One of my favorite places to view high-end graphic design and branding is iTunes Movie Trailers. Don’t judge. These posters and trailer pages have exactly one chance to make an impression, and they know it. You’ll find some original and quality stuff here, because these studios are spending millions and they want every penny to count.
That said, there’s also plenty of forgettable design that runs on the page. Action movies tend to look like action movies, and you can spot a rom-com or a buddy comedy a mile away. But a little while back, I mentioned that I was surprised by the art direction in the trailer for Snow White & the Huntsman, stating that it managed to promote something at really looked fresh.
On that note, Snow managed to pull the same trick on me again today — pleasantly surprising me with something I hadn’t seen before. Take a look at the promotional image below. You can read it instantly (which makes it very commercial, not obscure or confusing), but the more you look at it, the more disturbing it becomes. Look at the eye on that crow. Raven. Whatever.
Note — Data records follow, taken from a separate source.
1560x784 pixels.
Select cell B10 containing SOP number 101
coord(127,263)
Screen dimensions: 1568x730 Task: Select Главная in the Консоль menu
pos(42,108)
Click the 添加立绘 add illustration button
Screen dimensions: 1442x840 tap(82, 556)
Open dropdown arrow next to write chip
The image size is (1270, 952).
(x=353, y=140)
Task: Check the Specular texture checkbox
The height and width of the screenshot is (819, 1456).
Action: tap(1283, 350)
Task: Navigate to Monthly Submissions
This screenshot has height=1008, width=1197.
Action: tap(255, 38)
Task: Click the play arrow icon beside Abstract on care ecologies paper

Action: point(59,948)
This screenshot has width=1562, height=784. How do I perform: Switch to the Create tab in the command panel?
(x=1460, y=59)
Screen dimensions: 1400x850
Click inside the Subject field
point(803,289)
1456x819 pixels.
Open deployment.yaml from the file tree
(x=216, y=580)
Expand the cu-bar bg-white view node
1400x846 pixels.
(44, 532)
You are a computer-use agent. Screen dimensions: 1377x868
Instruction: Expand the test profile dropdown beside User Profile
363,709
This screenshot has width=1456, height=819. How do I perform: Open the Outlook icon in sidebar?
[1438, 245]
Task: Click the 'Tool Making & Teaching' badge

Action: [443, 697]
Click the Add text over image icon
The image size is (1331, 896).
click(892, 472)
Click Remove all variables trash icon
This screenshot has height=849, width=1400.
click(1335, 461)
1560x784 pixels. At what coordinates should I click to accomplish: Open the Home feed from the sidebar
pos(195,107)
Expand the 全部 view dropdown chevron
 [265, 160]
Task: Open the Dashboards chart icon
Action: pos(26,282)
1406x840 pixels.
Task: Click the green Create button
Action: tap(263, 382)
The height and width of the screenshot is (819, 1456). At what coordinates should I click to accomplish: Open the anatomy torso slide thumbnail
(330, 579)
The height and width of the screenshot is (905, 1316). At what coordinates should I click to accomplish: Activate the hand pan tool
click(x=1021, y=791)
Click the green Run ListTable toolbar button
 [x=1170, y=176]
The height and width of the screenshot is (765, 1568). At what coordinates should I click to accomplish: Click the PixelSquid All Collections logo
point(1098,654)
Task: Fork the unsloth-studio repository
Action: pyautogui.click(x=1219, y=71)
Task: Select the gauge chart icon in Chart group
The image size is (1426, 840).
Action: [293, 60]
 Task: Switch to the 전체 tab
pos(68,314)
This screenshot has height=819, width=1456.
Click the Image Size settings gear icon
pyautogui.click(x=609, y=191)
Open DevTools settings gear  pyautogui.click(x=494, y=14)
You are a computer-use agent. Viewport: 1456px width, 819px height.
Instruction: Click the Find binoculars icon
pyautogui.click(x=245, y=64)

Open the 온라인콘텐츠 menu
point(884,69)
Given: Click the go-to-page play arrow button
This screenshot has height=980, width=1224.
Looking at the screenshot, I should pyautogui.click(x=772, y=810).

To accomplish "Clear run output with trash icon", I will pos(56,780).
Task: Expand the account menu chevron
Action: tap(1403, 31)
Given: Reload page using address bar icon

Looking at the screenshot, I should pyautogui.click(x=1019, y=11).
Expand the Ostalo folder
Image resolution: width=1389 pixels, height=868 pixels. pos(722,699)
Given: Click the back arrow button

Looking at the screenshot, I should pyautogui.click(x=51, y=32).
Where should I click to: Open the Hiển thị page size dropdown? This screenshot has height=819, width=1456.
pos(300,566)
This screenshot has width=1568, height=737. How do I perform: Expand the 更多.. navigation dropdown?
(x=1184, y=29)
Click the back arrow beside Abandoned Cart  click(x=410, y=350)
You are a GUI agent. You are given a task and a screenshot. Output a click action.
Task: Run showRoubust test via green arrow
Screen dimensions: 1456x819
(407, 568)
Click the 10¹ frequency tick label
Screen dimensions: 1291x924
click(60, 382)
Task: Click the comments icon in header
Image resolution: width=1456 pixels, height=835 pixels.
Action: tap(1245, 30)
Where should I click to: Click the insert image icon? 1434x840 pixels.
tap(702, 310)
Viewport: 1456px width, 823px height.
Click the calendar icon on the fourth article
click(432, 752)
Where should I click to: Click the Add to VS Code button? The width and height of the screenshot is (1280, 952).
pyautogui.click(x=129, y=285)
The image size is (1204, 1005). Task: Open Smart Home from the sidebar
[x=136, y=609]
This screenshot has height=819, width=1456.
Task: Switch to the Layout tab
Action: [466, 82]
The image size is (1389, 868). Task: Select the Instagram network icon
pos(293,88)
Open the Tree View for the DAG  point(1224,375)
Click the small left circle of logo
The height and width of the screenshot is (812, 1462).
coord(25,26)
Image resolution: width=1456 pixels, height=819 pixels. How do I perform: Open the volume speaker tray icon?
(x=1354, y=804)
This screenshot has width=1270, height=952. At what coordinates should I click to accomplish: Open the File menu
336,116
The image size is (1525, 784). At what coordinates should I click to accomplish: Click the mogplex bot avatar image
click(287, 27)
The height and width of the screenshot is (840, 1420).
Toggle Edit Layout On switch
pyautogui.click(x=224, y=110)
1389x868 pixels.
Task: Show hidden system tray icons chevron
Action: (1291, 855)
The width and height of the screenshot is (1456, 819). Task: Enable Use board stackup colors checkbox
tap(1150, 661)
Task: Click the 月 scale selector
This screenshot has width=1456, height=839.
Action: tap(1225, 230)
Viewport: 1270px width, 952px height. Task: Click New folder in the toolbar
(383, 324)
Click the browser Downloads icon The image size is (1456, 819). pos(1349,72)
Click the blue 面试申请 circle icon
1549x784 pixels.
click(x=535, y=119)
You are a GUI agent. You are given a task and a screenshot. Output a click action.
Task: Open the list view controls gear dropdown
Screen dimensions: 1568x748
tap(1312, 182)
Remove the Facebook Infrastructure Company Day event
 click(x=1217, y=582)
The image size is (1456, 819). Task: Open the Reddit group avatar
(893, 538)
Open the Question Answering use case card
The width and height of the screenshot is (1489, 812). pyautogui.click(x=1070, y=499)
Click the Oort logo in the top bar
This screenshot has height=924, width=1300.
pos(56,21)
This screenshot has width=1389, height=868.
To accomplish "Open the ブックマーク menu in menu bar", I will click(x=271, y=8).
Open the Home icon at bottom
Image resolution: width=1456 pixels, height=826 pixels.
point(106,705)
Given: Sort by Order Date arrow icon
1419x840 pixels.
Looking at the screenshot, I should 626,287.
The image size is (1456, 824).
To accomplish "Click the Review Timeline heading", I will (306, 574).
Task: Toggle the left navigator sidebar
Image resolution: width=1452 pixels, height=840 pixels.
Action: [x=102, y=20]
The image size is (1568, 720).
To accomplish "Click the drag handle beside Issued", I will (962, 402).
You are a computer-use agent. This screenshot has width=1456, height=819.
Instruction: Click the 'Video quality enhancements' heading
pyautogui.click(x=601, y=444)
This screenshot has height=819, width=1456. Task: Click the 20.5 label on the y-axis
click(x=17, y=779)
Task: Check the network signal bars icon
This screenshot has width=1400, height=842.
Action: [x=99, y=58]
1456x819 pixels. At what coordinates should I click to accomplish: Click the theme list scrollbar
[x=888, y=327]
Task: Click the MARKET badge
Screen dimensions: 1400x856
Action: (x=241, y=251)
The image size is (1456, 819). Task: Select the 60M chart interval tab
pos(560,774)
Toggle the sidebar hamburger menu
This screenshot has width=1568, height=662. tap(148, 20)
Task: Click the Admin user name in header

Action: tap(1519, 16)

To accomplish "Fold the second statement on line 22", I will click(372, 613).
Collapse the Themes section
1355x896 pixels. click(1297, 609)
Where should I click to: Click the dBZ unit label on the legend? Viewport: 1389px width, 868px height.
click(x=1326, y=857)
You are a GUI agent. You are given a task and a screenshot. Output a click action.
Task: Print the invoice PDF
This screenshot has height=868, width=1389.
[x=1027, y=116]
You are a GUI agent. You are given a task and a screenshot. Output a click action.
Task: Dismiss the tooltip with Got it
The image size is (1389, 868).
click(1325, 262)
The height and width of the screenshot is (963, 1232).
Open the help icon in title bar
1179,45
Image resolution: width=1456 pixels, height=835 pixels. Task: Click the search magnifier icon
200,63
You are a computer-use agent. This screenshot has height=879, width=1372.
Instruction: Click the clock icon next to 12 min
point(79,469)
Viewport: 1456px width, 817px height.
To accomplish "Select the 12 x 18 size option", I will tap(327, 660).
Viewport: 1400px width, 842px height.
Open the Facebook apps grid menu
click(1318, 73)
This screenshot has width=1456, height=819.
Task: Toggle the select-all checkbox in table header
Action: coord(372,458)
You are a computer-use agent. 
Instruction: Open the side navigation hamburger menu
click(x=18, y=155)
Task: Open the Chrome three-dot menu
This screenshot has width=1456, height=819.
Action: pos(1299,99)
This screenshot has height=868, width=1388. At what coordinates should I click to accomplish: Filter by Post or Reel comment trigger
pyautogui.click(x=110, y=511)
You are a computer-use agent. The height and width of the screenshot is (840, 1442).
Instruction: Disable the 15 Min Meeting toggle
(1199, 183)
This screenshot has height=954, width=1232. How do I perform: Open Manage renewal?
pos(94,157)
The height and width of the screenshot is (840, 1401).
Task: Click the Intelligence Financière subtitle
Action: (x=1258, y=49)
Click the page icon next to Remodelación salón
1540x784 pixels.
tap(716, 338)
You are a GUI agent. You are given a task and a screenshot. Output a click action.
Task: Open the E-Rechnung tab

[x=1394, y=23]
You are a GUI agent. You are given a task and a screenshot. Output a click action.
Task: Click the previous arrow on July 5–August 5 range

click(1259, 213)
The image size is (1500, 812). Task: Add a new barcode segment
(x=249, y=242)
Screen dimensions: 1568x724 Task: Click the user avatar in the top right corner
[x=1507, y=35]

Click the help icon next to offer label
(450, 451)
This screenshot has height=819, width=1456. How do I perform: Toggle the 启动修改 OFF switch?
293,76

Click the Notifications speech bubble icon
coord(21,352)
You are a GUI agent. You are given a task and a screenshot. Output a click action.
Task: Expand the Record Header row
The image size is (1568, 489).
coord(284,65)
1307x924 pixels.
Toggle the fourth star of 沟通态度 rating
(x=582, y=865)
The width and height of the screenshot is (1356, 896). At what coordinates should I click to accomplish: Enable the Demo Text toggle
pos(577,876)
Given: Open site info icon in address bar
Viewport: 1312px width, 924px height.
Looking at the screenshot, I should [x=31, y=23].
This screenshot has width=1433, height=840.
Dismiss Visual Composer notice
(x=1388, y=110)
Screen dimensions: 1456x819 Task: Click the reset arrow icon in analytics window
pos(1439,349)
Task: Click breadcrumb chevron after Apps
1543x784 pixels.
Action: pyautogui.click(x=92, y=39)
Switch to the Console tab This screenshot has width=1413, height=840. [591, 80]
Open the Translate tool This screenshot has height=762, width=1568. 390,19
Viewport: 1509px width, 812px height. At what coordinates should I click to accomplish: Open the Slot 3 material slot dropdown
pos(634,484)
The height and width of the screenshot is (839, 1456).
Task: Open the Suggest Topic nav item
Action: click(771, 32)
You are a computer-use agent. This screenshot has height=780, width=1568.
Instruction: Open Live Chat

That is not a bird eye.
This is some good design. (Not to be confused with horrifying, nightmare-inducing bad human-eye-on-animal design of the past.) This is memorable, iconic, appealing, and disturbing.
Already inclined to be happy with them, I opened their trailer page, and was happy all over again. The stark black-and-white aesthetic continues, with an image that was designed with expert care for the iTunes preview page and no other location on earth. You just love to see this kind of craft go a piece of work.
Look how that owns the page. The trailer page demands a white top and a black content area … but this design takes that requirement and makes it classy, epic, and exciting. I think the key word here is restraint. Instead of filling the promotional images with a lineup of leads, explosions, magical creatures, or what-have-you, they’ve reduced their design to a stark, minimal, and memorable set of images that stand out head and shoulders on the page, while filling them with enough richness of detail to reward closer inspection.
To be clear, this isn’t an endorsement of this movie or any of its leads (none of whom are my favorites) … but it’s a ringing endorsement for the art direction choices made thus far. However the film pans out, this is one beautiful bit of fully-concepted and restrained design.